Also, we found out following article: https://help.duo.com/s/article/6441?language=en_US
As per it, seems DUO Universal Prompt called to fight with third-party / non-recommended tools. Is there any chance to add support for Universal prompt or it's not possible?

I'm running saml2aws on MacOS Ventura 13.6.4

Thanks!

[zemliany]

e.g for aws-adfs that seems to be support this DUO Universal prompt feature https://github.com/venth/aws-adfs/blob/master/aws_adfs/_duo_universal_prompt_authenticator.py

[zemliany]

any updates?

[bkohrn]

It sounds like this may be an issue with any use of Duo; not with any single provider. My organization uses Shibboleth, and I'm encountering similar issues after they changed Duo over to the Duo Universal Prompt. In relevant part (starting after I entered my password and it sent the provider command), my verbose log reads:

DEBU[0006] HTTP Req                                      URL="https://idp.u.washington.edu/idp/profile/SAML2/Unsolicited/SSO?execution=e1s1" http=client method=POST
DEBU[0006] HTTP Res                                      Status="200 OK" http=client
panic: runtime error: index out of range [1] with length 0

goroutine 1 [running]:
github.com/versent/saml2aws/v2/pkg/provider/shibboleth.parseTokens({0xc0007ded80, 0xd39})
        github.com/versent/saml2aws/v2/pkg/provider/shibboleth/shibboleth.go:407 +0x239
github.com/versent/saml2aws/v2/pkg/provider/shibboleth.verifyMfa(0xc00022f550, 0xc0004dc000, {0xc0004a4501, 0x1c}, {0xc0007ded80, 0x31})
        github.com/versent/saml2aws/v2/pkg/provider/shibboleth/shibboleth.go:148 +0x5c
github.com/versent/saml2aws/v2/pkg/provider/shibboleth.(*Client).Authenticate(0xc00022f550, 0xc000242240)
        github.com/versent/saml2aws/v2/pkg/provider/shibboleth/shibboleth.go:105 +0x4dd
github.com/versent/saml2aws/v2/cmd/saml2aws/commands.Login(0xc00022a140)
        github.com/versent/saml2aws/v2/cmd/saml2aws/commands/login.go:105 +0x4da
main.main()
        ./main.go:188 +0x6c48

Edit: I see this on both saml2aws v2.34.0 and on saml2aws v2.36.10 (same behavior, same error, but the version I copied is from 2.34.0).

[zemliany]

@bkohrn yeah, seems Duo as a provider implements frameless prompt that during the starting auth session redirects to page that hosted on duosecurity.com with random prefix (e.g xxxxx-id.duosecurity.com)
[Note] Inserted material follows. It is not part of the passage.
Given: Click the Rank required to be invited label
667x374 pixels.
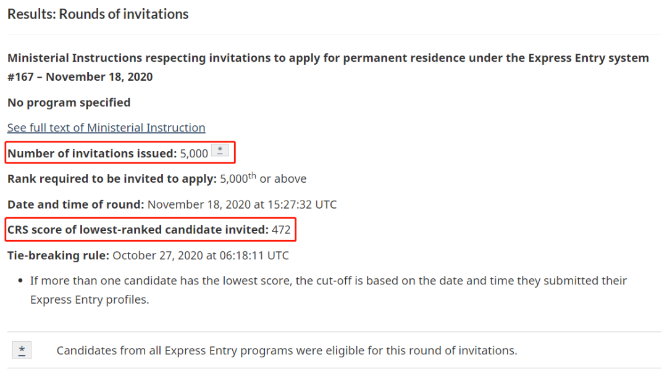Looking at the screenshot, I should (x=112, y=178).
Based on that announcement https://help.duo.com/s/article/6441?language=en_US I think they want to fight with third-party clients, so that’s why they trying to beat all these clients by not allowing to be used with Duo Universal Prompt and new version of frameless WebSDK4, but it doesn't mean that it's not possible to achieve workability of saml2aws with this recent novations. There is an example for gimme-aws-creds cli which supports Okta and Duo Universal Prompt through Okta Classic Nike-Inc/gimme-aws-creds#437

From other side, gimme-aws-creds can be used instead of saml2aws, but gimme-aws-creds has a number of other disadvantages like remember_device feature doesn’t work, tool doesn’t have a SAML caching and many others

[scottyrogers]

We are also facing the same issue with JumpCloud and DUO. We've had conversations with DUO and they are unwilling to support saml2aws or give us an option to role back the Duo Universal Prompt forced migration they made on May 30th which broke saml2aws.